I came across this improper integral here
Improper integrals - exercises
$$\int_1^{4} \frac{1}{(x+3)(x-2)} \tag{*}$$
The problematic point here is $x=2$
I rewrote it as:
$$\int_1^{4} \frac{dx}{(x+3)(x-2)} = \frac{1}{5}\left[\int_1^{2} \frac{dx}{(x-2)} + \int_2^{4} \frac{dx}{(x-2)} - \int_1^{4} \frac{dx}{(x+3)}\right]$$
The last integral here is proper and I compute it as: $$(-1/5)\cdot \ln\frac{7}{4}$$
The first integral (after some rework) is:
$$(1/5)\cdot \lim_{a \to 0+} \ln{a}$$
And the second integral is:
$$(1/5)\cdot \ln{2} - (1/5)\cdot \lim_{b \to 0+} \ln{b}$$
So the first and second integrals diverge.
So I guess the conclusion is that the integral $(*)$ also diverges. Is that so?
But... if we take the sum of the first and second integrals, the two limit terms cancel out, and so in some sense the sum of these two divergent improper integrals exists (is finite) even though they are both divergent.
So in a way... the overall value of the integral $(*)$ turns out to be $$(1/5) \cdot \ln{2} - (1/5) \cdot \ln \frac{7}{4} \tag{**}$$
After doing this computations, I then came across this concept Cauchy principal value
So... is this what Cauchy principal value is about?
WA gives me this same value as Cauchy principal value $(1/5) \cdot \ln \frac{8}{7}$ which coincides with my number $(**)$. I just need to know if that indeed is the idea behind the Cauchy principal value i.e. to handle the situation where we have two improper integrals which both diverge but their sum converges i.e. is finite.
So in that case I guess we say the integral is divergent but it still has a finite Cauchy principal value, is that the correct wording?

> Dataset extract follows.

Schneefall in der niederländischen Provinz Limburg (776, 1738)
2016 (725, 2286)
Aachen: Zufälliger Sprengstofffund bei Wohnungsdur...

At $x = 2$, denoting $f$ your integrande, you get $$ f(x) \sim \frac{1}{5(x-2)} $$ which is not integrable in the Riemann or Lebesgue sens. Your computation is not valid in this theory because the integral is not additive when your functions are not positive or integrable. So you cannot write that $$ \int_1^4 \frac{1}{5(x-2)} - \frac{1}{5(x+3)}dx = \int_1^4 \frac{1}{5(x-2)} dx - \int_1^4 \frac{1}{5(x+3)}dx. $$ But as your illegal and formal computation shows, it is possible to remove the singularity of the integral taking the principal value. This process allows to cumpute integrals which are not defined in a classical way, when the divergence is compensated by the contribution at both sides of the singularity. In your case, up to a translation, you discovered that the Cauchy Principal Value for an odd function is null. Your formulation is totally correct.